■ PROBLEM TO SOLVE:
Please gather every line of the items below that contains the word "should", copying each line in full.
────
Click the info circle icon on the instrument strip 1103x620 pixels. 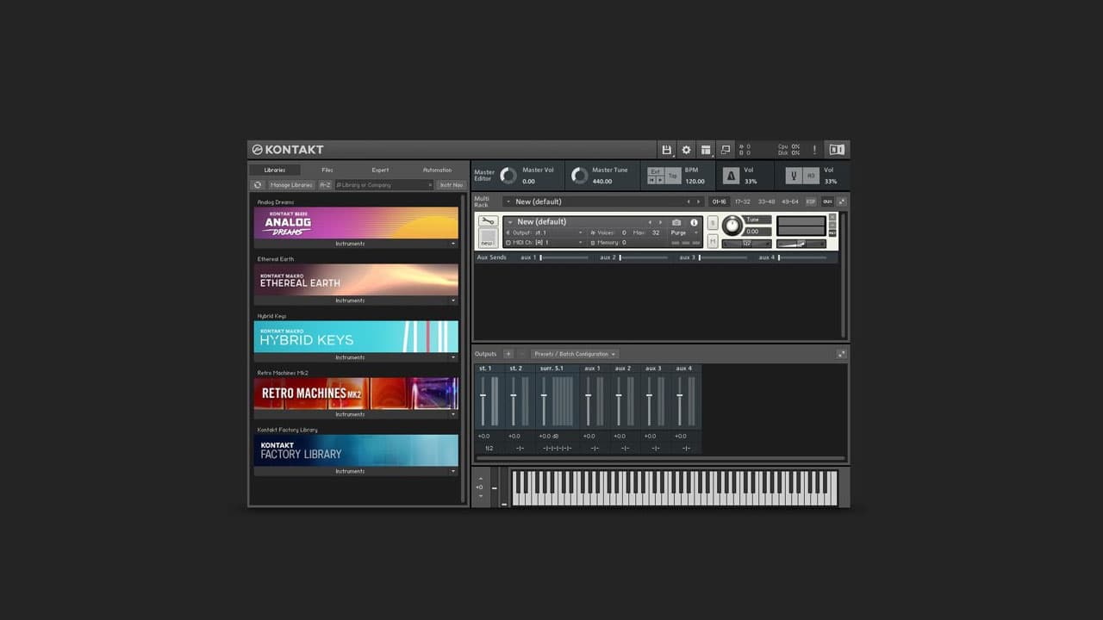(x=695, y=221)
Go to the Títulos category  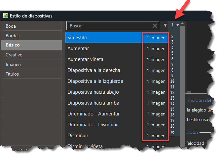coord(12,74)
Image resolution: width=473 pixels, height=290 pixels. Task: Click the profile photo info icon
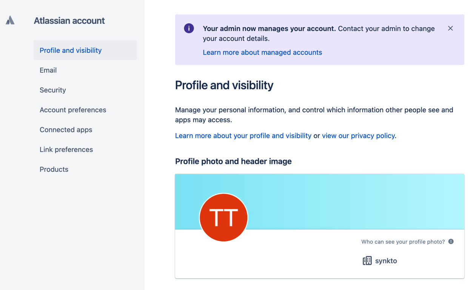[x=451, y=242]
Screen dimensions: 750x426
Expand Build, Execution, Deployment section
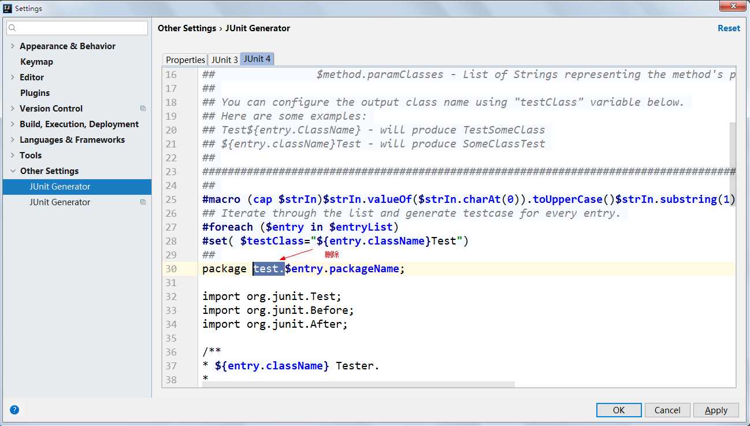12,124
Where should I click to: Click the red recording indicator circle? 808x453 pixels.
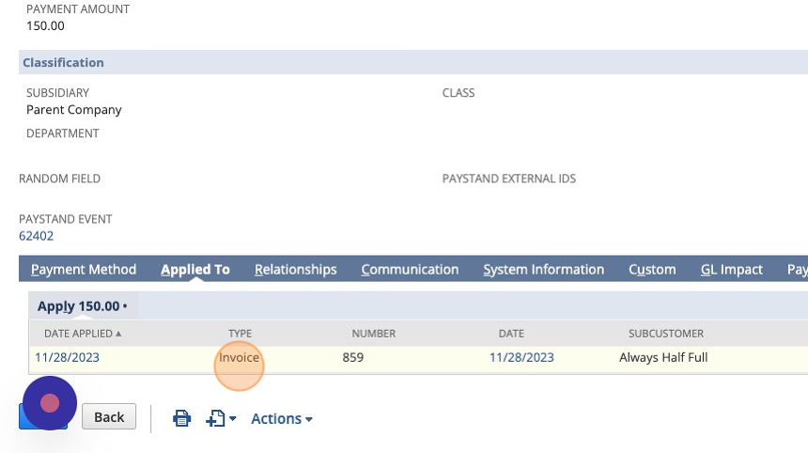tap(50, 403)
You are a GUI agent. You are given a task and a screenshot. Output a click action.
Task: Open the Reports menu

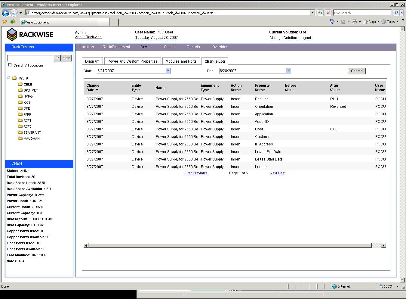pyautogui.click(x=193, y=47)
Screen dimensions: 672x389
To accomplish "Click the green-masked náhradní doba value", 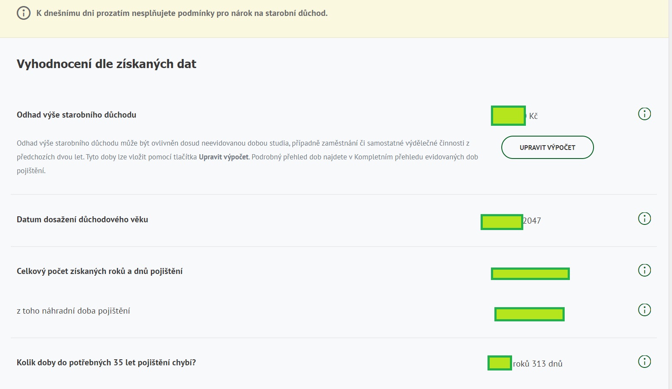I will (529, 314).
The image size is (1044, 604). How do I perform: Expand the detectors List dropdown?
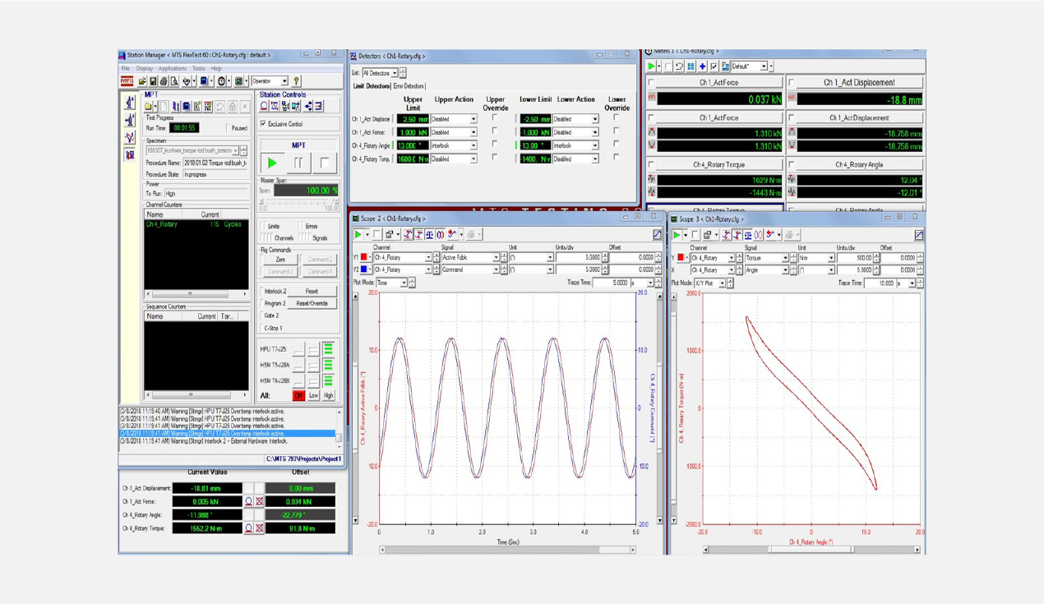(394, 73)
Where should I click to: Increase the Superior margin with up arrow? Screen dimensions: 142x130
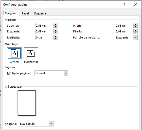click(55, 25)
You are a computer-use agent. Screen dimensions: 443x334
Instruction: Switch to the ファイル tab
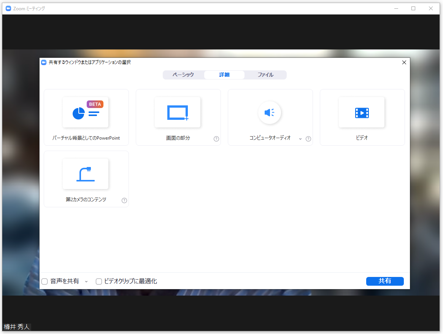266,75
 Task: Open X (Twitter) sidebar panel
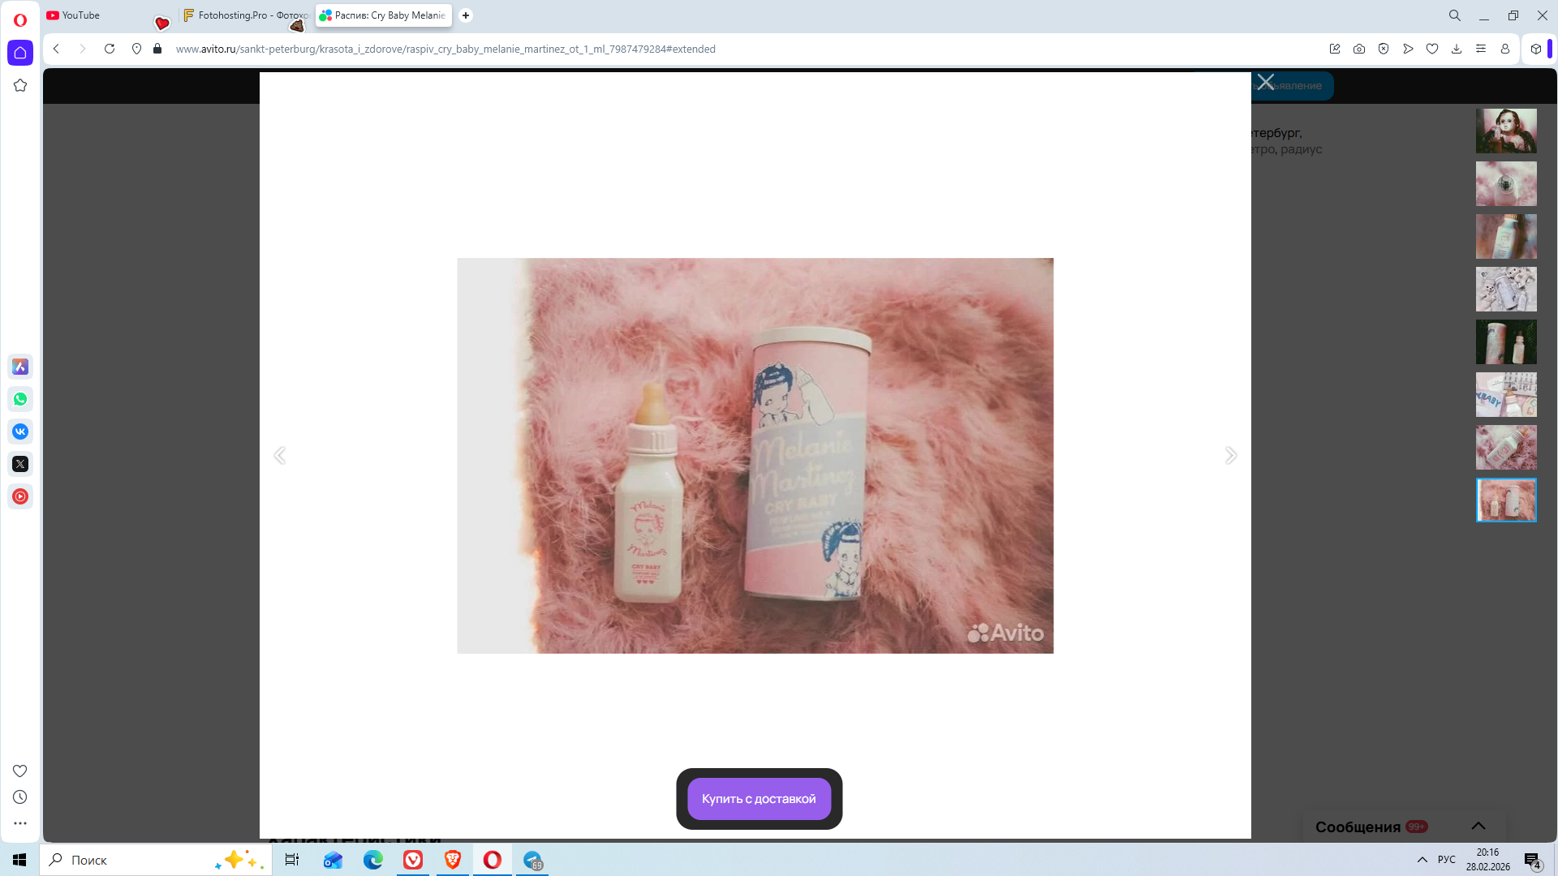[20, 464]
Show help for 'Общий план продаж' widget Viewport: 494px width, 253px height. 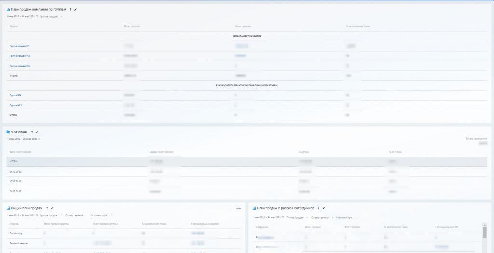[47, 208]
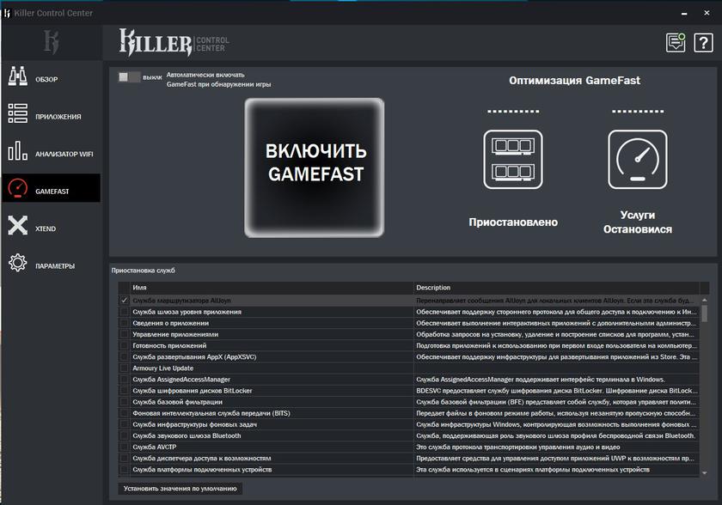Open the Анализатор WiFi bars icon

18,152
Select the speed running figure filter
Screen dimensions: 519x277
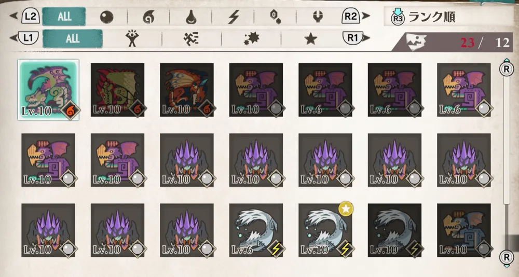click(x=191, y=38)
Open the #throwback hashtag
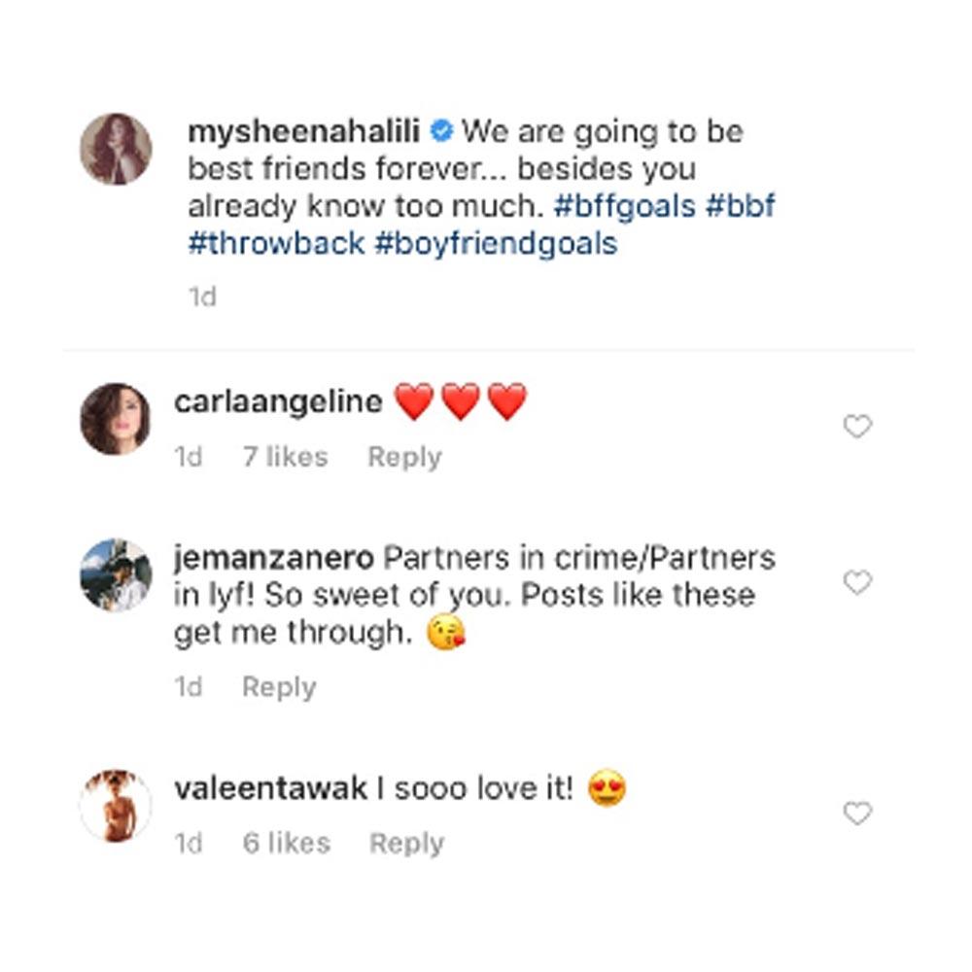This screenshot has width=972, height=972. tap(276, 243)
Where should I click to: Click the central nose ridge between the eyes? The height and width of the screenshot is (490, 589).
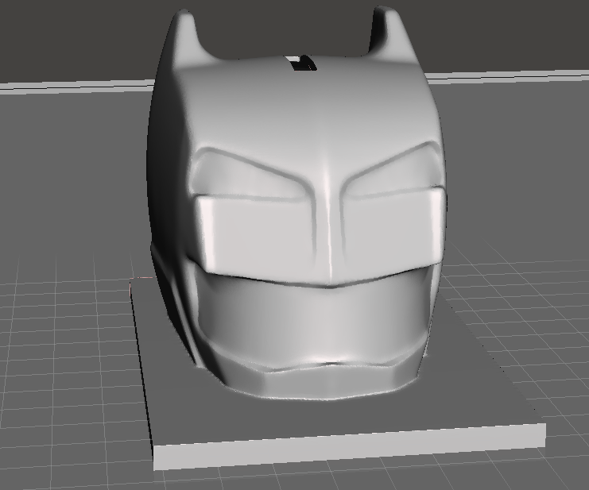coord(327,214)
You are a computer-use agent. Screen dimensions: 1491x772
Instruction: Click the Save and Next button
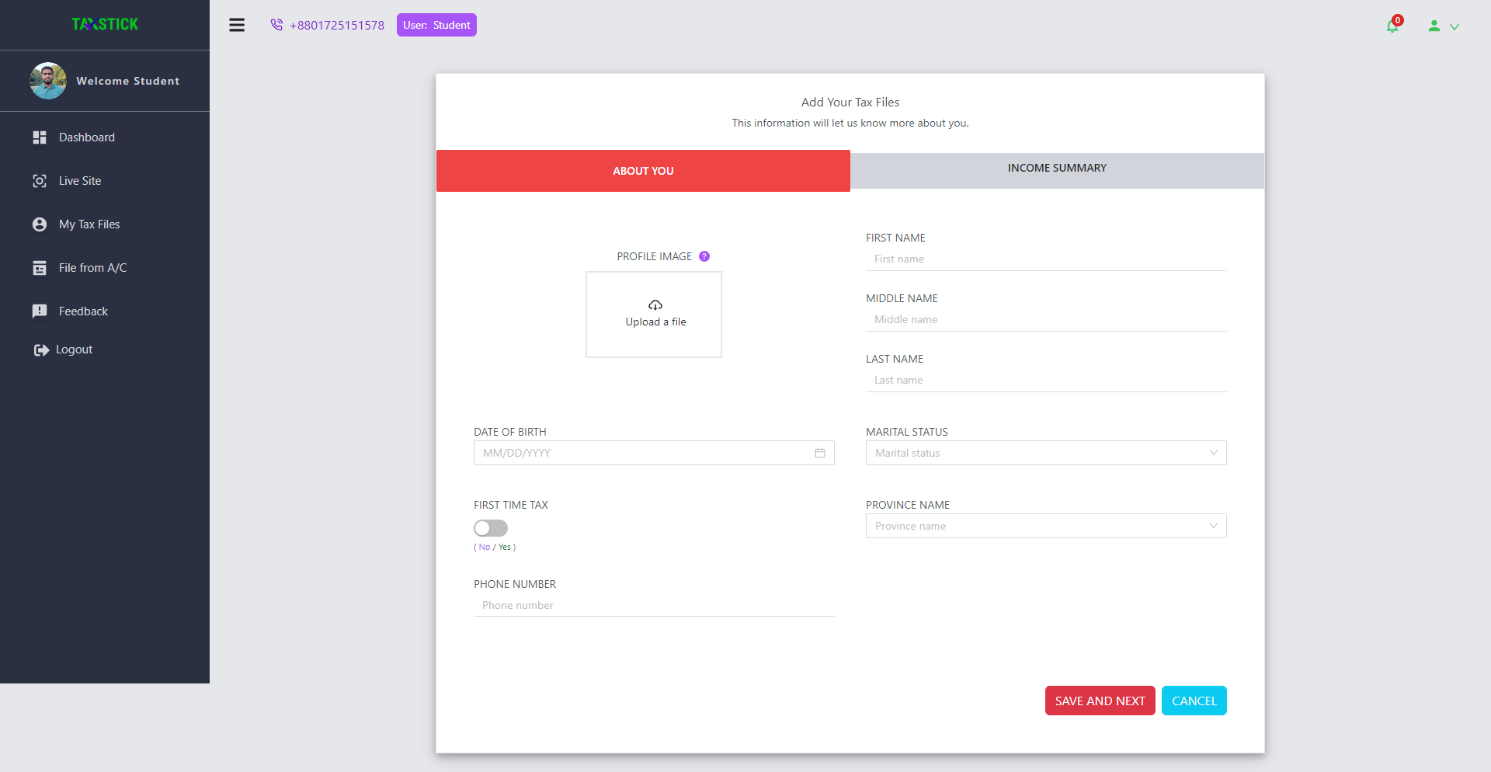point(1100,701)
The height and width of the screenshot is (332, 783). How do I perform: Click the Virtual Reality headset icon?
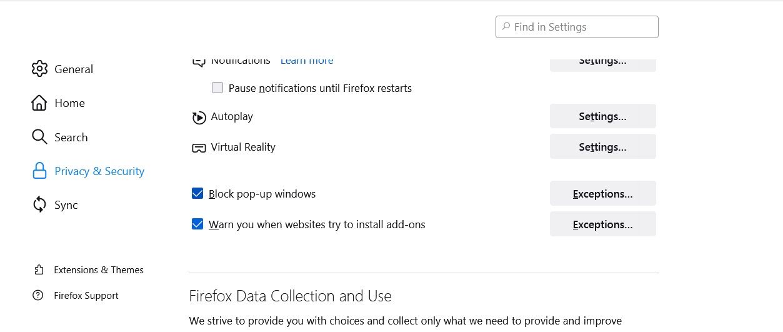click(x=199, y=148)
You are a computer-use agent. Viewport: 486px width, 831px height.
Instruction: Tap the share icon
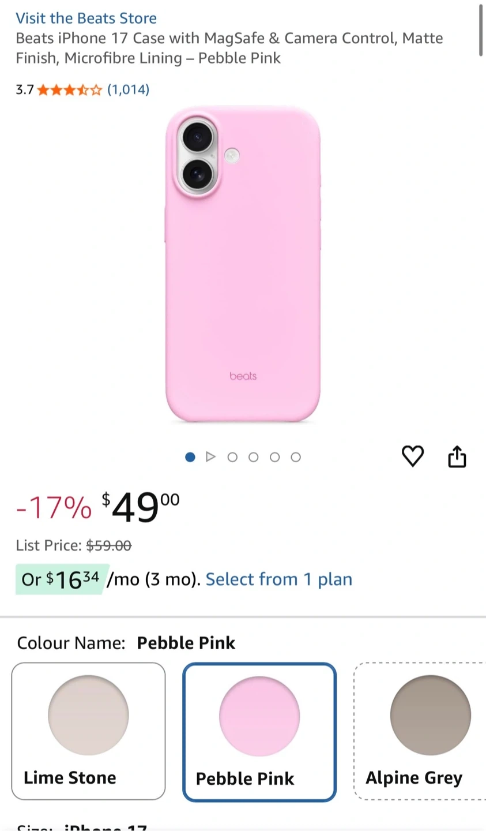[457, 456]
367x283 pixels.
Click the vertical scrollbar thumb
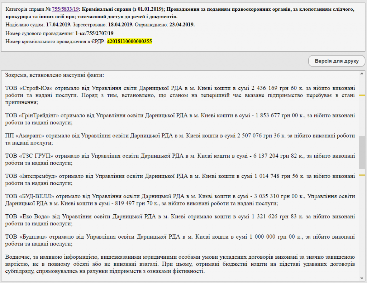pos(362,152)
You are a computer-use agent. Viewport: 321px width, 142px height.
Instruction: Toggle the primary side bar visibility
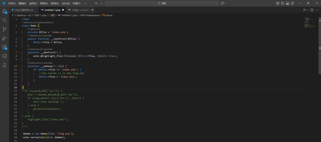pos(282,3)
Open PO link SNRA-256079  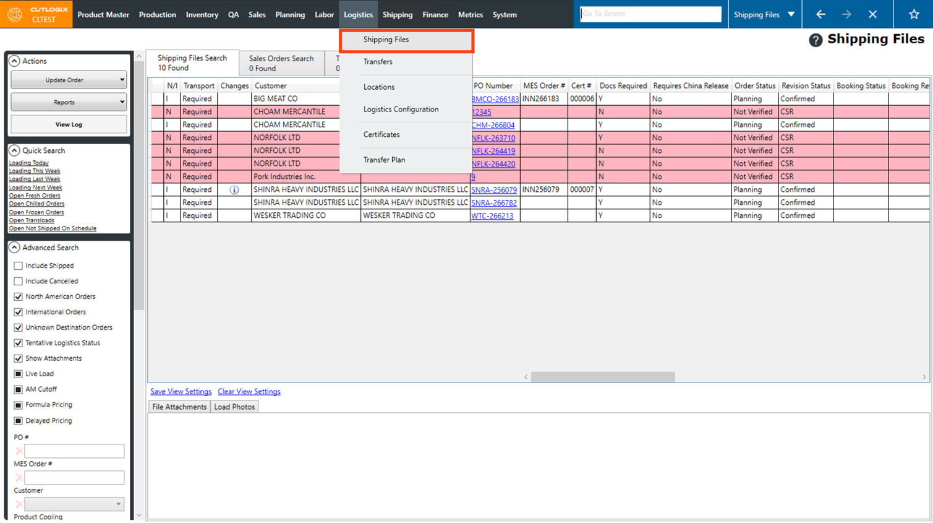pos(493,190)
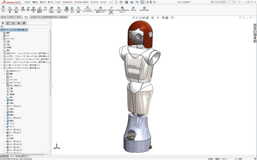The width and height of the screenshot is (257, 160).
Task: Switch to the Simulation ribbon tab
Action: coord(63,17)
────
■ FULL SOLUTION:
Where should I click to: Click the red recording indicator circle? 808x453 pixels.
Where should I click to: Increase the Superior margin with up arrow? Screen dimensions: 142x130
Where should I click to: Click the central nose ridge between the eyes? The height and width of the screenshot is (490, 589).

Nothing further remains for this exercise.